Клыков нутром почувствовал, что ничего подобного он в жизни не видел. Перед ним предстало не декоративное украшение, не картина, а вихрь дикой, поющей, вольной природной жизни. Фигуры не застыли в хороводе, а двигались. От них шла энергия первобытной силы. И неизвестно откуда бралось это внутреннее свечение. Ни одной яркой краски, ни одной красивой, в понятиях Клыкова, вещи нарисовано на стене не было. Тона мягкие, даже несколько жухлые, но свет так и пробивался сквозь штукатурку. Самого костра Темлюков не нарисовал. Блики и отблески на фигурах так сильно передавали танец огня, что, казалось, и костер есть, и пламя есть, только скрыто за хороводом.
Сперва увиденное ошарашило и испугало председателя, но, постояв несколько минут, Клыков начал осознавать, что получил нечто большее, чем даже рассчитывал. Он в своем провинциальном Воскресенском владеет теперь уникальным произведением большого мастера. Произведением не областного, не республиканского и даже не союзного масштаба.

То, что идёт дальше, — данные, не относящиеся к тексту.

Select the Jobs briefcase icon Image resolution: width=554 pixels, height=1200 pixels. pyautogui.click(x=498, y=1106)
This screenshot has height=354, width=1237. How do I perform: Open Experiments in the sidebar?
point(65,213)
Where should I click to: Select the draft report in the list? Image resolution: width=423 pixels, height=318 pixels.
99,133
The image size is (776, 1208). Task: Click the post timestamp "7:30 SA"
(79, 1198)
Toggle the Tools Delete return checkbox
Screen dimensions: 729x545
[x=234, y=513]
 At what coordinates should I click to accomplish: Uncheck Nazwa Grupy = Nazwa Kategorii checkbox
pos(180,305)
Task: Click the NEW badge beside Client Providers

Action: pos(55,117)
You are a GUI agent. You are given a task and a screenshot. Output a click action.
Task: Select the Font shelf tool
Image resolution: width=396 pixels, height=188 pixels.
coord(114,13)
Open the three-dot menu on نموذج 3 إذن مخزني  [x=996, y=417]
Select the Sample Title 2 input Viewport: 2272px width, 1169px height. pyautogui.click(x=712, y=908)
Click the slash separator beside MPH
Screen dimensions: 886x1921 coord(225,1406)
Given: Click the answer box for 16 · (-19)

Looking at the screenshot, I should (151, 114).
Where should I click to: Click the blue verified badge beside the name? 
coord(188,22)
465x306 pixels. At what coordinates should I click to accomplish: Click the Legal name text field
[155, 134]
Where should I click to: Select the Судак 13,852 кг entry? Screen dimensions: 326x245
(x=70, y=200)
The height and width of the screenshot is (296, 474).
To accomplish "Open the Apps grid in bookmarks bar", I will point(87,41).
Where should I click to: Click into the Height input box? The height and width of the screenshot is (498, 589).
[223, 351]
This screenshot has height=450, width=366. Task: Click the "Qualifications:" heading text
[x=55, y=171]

Клыков вздрогнул, когда на лесах что-то зашевелилось. Это спящий Темлюков поднял свисавшую ногу и повернулся на другой бок. Клыков глянул на школьный мат и заметил Шуру, которая так и спала, едва коснувшись головой стеганого края. Постояв еще некоторое время, Клыков на цыпочках покинул клуб и, не заходя в контору, отправился домой, он молча миновал застывшую в вопросе жену (в это время он дома никогда не бывал), прошел в свой кабинет и, открыв бар, достал бутылку армянского коньяка. Усевшись в кресло, глотнул прямо из горлышка. «Талантливо. Теперь надо ждать неприятностей», – подумал председатель и блаженно улыбнулся.
Шура проснулась первой. Голова стала такой тяжелой, что она с трудом ее приподняла. Ноги и руки ломило. Шура не понимала, то ли оттого, что проспала на голом полу, то ли от предыдущих трудов.